All of the data that follows should be retyped exactly as it appears.

#### DATA FOR ANALYSIS:
☆ ☆ ☆ ☆

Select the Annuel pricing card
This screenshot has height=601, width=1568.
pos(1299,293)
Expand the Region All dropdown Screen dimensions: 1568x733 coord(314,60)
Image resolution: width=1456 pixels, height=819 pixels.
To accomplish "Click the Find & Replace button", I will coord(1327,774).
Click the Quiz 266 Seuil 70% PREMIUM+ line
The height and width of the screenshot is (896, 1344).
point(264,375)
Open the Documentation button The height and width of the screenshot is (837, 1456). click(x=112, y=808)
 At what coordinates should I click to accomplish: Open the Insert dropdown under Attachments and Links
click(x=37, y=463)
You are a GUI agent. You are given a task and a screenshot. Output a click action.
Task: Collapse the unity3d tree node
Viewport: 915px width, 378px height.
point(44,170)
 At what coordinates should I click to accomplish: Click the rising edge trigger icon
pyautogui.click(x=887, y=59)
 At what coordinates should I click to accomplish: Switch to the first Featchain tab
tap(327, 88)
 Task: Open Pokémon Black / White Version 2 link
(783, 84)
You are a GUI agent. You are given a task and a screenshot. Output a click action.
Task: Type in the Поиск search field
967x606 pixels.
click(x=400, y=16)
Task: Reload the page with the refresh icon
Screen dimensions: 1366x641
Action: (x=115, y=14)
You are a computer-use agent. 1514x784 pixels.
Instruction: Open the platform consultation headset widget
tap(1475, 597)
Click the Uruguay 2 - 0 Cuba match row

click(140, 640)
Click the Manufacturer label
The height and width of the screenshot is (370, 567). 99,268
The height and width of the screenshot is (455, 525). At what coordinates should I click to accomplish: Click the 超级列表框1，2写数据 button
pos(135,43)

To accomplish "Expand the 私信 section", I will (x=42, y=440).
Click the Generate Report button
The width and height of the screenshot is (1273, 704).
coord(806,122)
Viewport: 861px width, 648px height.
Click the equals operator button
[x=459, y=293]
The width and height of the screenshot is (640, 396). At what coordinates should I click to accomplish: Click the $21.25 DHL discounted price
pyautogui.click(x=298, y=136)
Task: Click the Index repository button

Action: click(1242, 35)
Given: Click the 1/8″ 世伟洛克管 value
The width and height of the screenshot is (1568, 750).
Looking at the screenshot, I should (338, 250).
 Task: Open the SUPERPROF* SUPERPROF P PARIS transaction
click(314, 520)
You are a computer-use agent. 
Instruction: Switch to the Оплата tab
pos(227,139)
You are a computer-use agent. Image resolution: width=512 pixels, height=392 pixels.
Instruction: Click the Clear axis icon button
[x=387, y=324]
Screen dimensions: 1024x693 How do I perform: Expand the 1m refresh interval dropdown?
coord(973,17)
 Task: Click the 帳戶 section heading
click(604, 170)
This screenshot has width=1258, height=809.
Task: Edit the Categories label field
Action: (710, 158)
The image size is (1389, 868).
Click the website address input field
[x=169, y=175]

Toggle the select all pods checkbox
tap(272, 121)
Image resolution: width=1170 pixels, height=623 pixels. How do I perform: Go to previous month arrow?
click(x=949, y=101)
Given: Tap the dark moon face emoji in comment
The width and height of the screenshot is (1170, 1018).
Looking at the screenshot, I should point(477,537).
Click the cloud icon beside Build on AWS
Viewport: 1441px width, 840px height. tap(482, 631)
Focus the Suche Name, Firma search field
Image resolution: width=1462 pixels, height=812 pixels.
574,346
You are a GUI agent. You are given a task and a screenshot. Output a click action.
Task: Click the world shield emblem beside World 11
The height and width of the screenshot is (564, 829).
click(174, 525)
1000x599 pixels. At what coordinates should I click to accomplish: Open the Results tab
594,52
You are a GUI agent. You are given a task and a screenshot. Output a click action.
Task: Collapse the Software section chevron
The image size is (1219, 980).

☆ ☆ ☆ ☆

#### RESPONSE TO THIS EXERCISE:
Select the Annuel pricing card
This screenshot has height=601, width=1568.
pos(1299,293)
Expand the Region All dropdown Screen dimensions: 1568x733 coord(314,60)
Image resolution: width=1456 pixels, height=819 pixels.
To accomplish "Click the Find & Replace button", I will coord(1327,774).
Click the Quiz 266 Seuil 70% PREMIUM+ line
The height and width of the screenshot is (896, 1344).
point(264,375)
Open the Documentation button The height and width of the screenshot is (837, 1456). click(x=112, y=808)
 At what coordinates should I click to accomplish: Open the Insert dropdown under Attachments and Links
click(x=37, y=463)
You are a GUI agent. You are given a task and a screenshot. Output a click action.
Task: Collapse the unity3d tree node
Viewport: 915px width, 378px height.
point(44,170)
 At what coordinates should I click to accomplish: Click the rising edge trigger icon
pyautogui.click(x=887, y=59)
 At what coordinates should I click to accomplish: Switch to the first Featchain tab
tap(327, 88)
 Task: Open Pokémon Black / White Version 2 link
(783, 84)
You are a GUI agent. You are given a task and a screenshot. Output a click action.
Task: Type in the Поиск search field
967x606 pixels.
click(x=400, y=16)
Task: Reload the page with the refresh icon
Screen dimensions: 1366x641
Action: (x=115, y=14)
You are a computer-use agent. 1514x784 pixels.
Instruction: Open the platform consultation headset widget
tap(1475, 597)
Click the Uruguay 2 - 0 Cuba match row

click(140, 640)
Click the Manufacturer label
The height and width of the screenshot is (370, 567). 99,268
The height and width of the screenshot is (455, 525). At what coordinates should I click to accomplish: Click the 超级列表框1，2写数据 button
pos(135,43)

To accomplish "Expand the 私信 section", I will (x=42, y=440).
Click the Generate Report button
The width and height of the screenshot is (1273, 704).
coord(806,122)
Viewport: 861px width, 648px height.
Click the equals operator button
[x=459, y=293]
The width and height of the screenshot is (640, 396). At what coordinates should I click to accomplish: Click the $21.25 DHL discounted price
pyautogui.click(x=298, y=136)
Task: Click the Index repository button

Action: click(1242, 35)
Given: Click the 1/8″ 世伟洛克管 value
The width and height of the screenshot is (1568, 750).
Looking at the screenshot, I should (338, 250).
 Task: Open the SUPERPROF* SUPERPROF P PARIS transaction
click(314, 520)
You are a computer-use agent. 
Instruction: Switch to the Оплата tab
pos(227,139)
You are a computer-use agent. Image resolution: width=512 pixels, height=392 pixels.
Instruction: Click the Clear axis icon button
[x=387, y=324]
Screen dimensions: 1024x693 How do I perform: Expand the 1m refresh interval dropdown?
coord(973,17)
 Task: Click the 帳戶 section heading
click(604, 170)
This screenshot has width=1258, height=809.
Task: Edit the Categories label field
Action: (710, 158)
The image size is (1389, 868).
Click the website address input field
[x=169, y=175]

Toggle the select all pods checkbox
tap(272, 121)
Image resolution: width=1170 pixels, height=623 pixels. How do I perform: Go to previous month arrow?
click(x=949, y=101)
Given: Tap the dark moon face emoji in comment
The width and height of the screenshot is (1170, 1018).
Looking at the screenshot, I should point(477,537).
Click the cloud icon beside Build on AWS
Viewport: 1441px width, 840px height. tap(482, 631)
Focus the Suche Name, Firma search field
Image resolution: width=1462 pixels, height=812 pixels.
574,346
You are a GUI agent. You are given a task and a screenshot. Output a click action.
Task: Click the world shield emblem beside World 11
The height and width of the screenshot is (564, 829).
click(174, 525)
1000x599 pixels. At what coordinates should I click to accomplish: Open the Results tab
594,52
You are a GUI agent. You are given a task and a screenshot. Output a click action.
Task: Collapse the Software section chevron
The image size is (1219, 980).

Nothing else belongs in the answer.